The riddle is, one you go through this work to check and review, is the end result truly one that has “saved time” versus a human summary (which itself calls for review and fact checking regardless)?
That’s the initial assumption isn’t it? That the time for creating the prompt and checking the accuracy of the AI generated summary is about the same effort for a human to create the summary. I’m finding that if I tell my expectations in the prompt, and dangers to look out for f the accuracy is exceptional. Human biases and machine biases do have different perspectives. Of course we need to be familiar with the article and therefore be the final gatekeeper. I am finding it is faster for the AI to the corrections once identified as well.

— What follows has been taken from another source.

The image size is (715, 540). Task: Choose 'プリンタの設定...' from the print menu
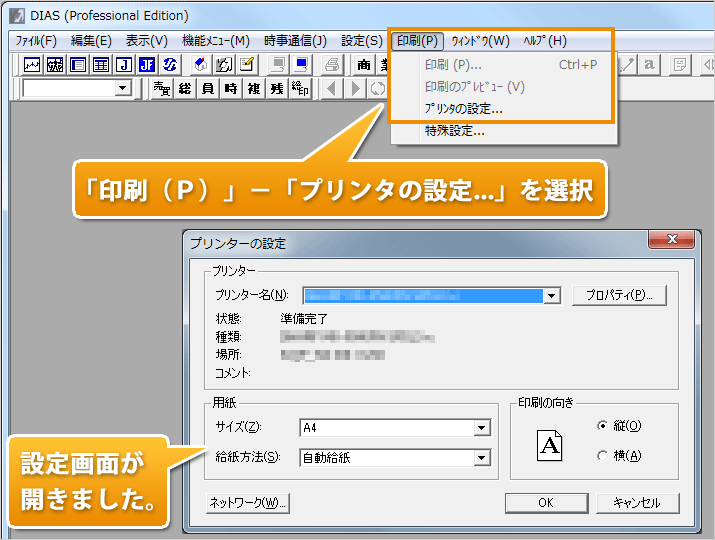(463, 108)
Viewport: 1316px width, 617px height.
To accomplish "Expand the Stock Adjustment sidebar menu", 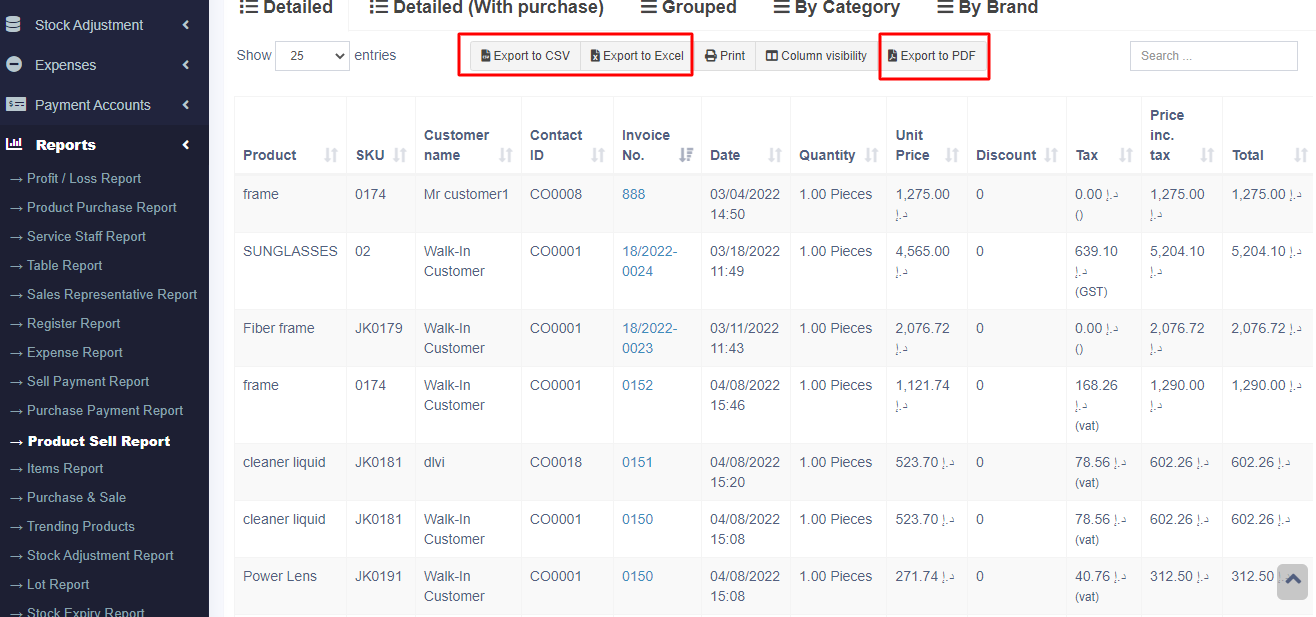I will point(104,24).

My use case is to create a video of the journal article because just feel people in my course won’t read the assignment due to English being their second language. After creating the summary and checking it, I asked GenAI, Claude, in my case create a video script based on the summary to create a max 5 min video. Once I checked the script and adjusted the timing and visualized a storyboard, I used the text as the narration in a AI generated video program with and without Avatars. I found the participants were able to retain the concepts better with the summary + video than reading the original English article. That was my goal - better retention of the concepts. Creating a video from the summaries requires some advanced knowledge and experience on communication strategies and instigates some good conversations.
Thanks for the specific example from your own teaching, Doug. In the end, seeing that your students’ understand was better and that it stimulated more conversations is the best result. It’s helpful to hear your process.
Thanks Alan, I appreciate your comments, I will continue to also think about George’s check list to integrate in my projects too.